El empate caló demasiado en lo emocional de un River que hasta ese momento había estado presente, enfocado. Y que cuando debió tomar riendas desde la inteligencia, desde la gestación pausada para no caer en la trampa de la desesperación, falló. Estuvo muy cerca a través de un tiro de Salas (incómodo y cruzado) de volver a meterse en juego. Pero lo había advertido Gallardo: las pocas que iba a haber tenían que entrar. Y ya no entró otra.
River involucionó, retrocedió casilleros hasta volver al primer tiempo en el Liberti. Necesitado, está claro, Gallardo cambió en pos de ir a buscar el segundo, privándose de los que razonaban con la pelota en los pies (Quintero y Nacho Fernández) mientras quedaba en cancha un Castaño que no justificó la confianza de mercado.
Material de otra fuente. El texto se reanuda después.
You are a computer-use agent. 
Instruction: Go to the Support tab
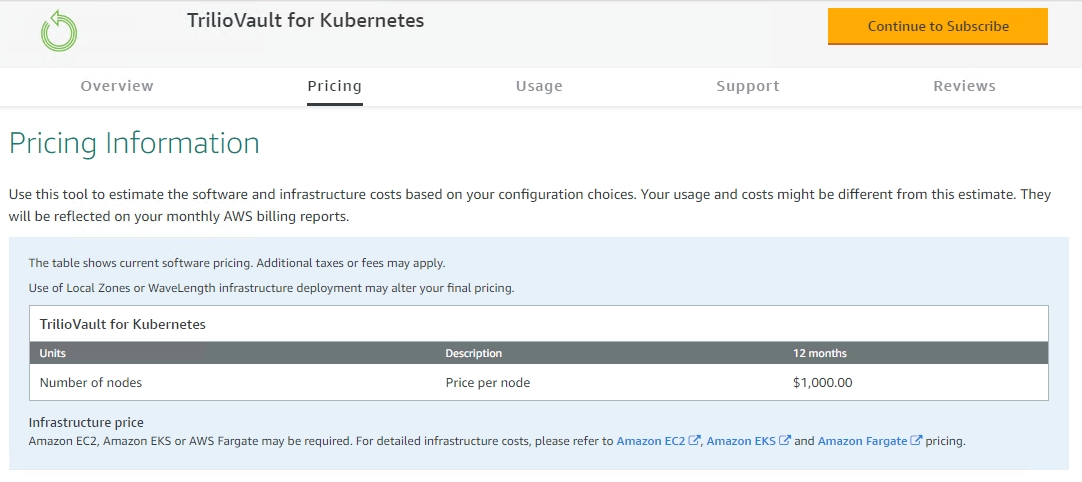point(747,86)
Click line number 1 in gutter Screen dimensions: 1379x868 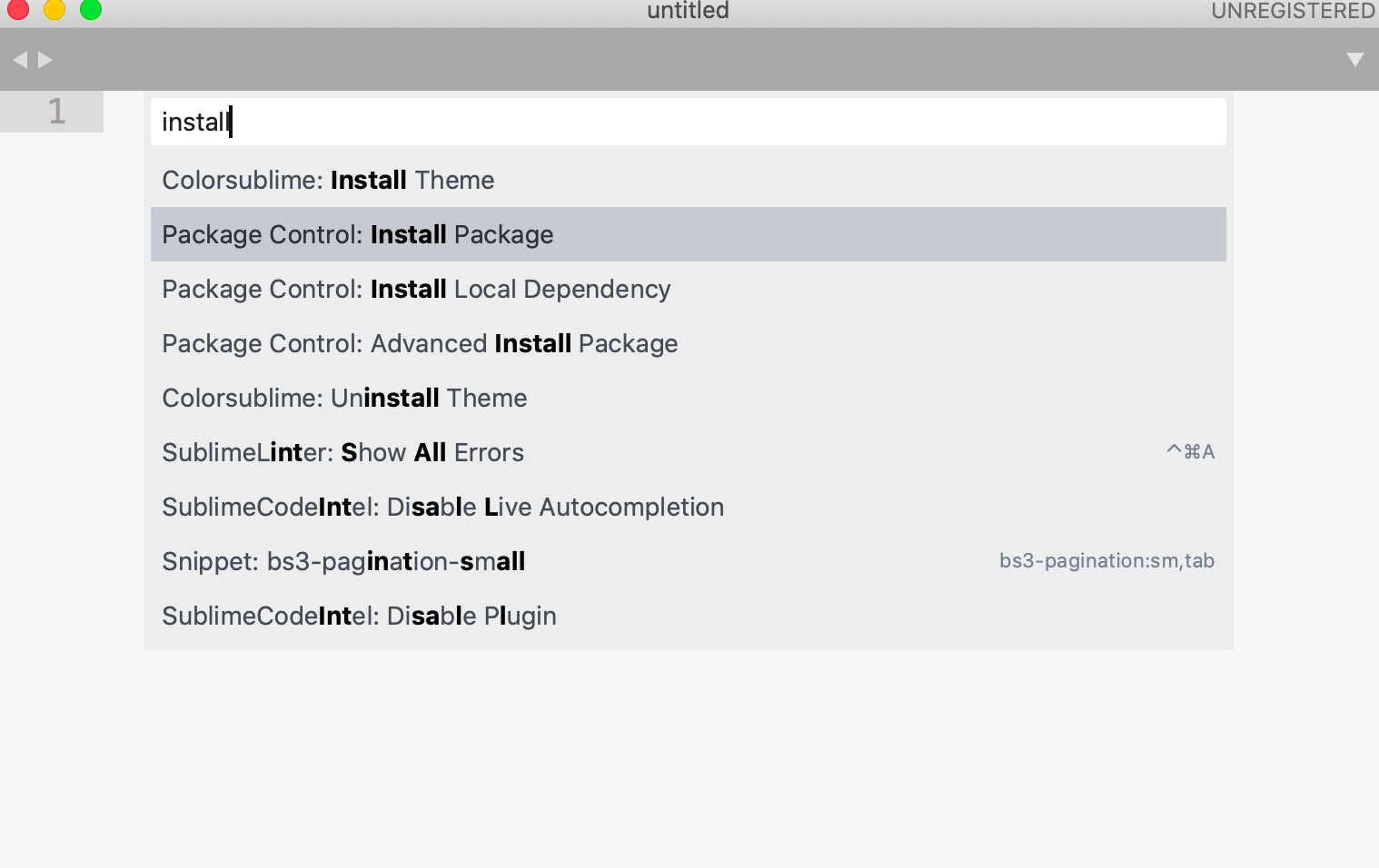56,112
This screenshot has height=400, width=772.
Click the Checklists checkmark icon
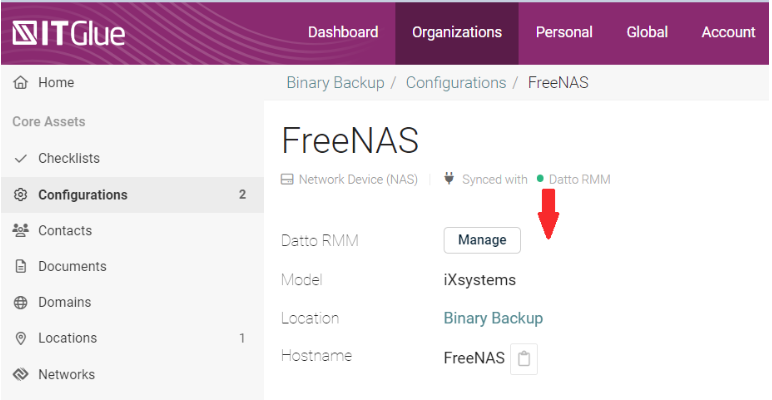20,159
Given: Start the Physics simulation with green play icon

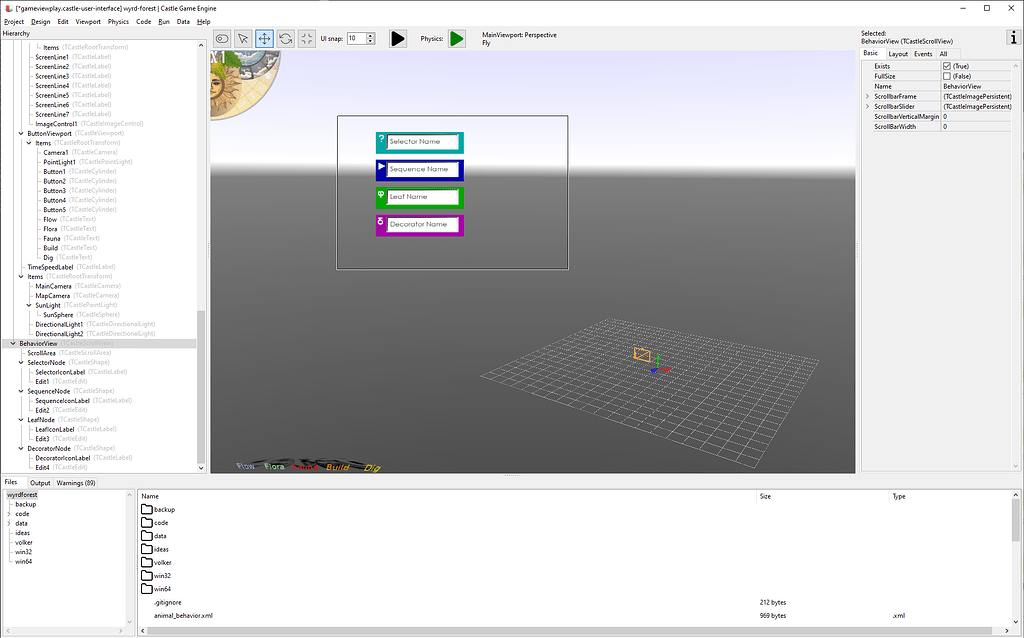Looking at the screenshot, I should coord(459,38).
Light en tensión y concepto, el centrocampista generó pérdidas peligrosas y contragolpes que vigorizaron poco a poco a Palmeiras a la vez que erosionaron la confianza colectiva de su equipo. Además de cargarlo peligrosamente de amarillas por errores no forzados: los fallidos del colombiano, por caso, derivaron en las tarjetas a Portillo en el primer tiempo y a Salas (a quien Matonte echó por error y luego se corrigió) y a Enzo Pérez.
Fue demasiado abrupto el cambio de River que Palmeiras pegó el estirón. Pasó de generar murmullos en las gradas en el primer tiempo por verse forzado a buscó con pelotazos largos bien domados por Martínez Quarta y Rivero -o con búsquedas largas por las bandas que casi siempre neutralizaron Montiel y Acuña- a encontrar los espacios. A creérsela. La prueba: la corrida de Torres que derivó en el foul (y la expulsión) de Acuña y el gol del correntino, Flaco López. El primero del doblete que cerró con una definición exquisita, acorde al estatus de Messi que le puso su compañero Rafael Veiga. Terminando de desmoronar a River.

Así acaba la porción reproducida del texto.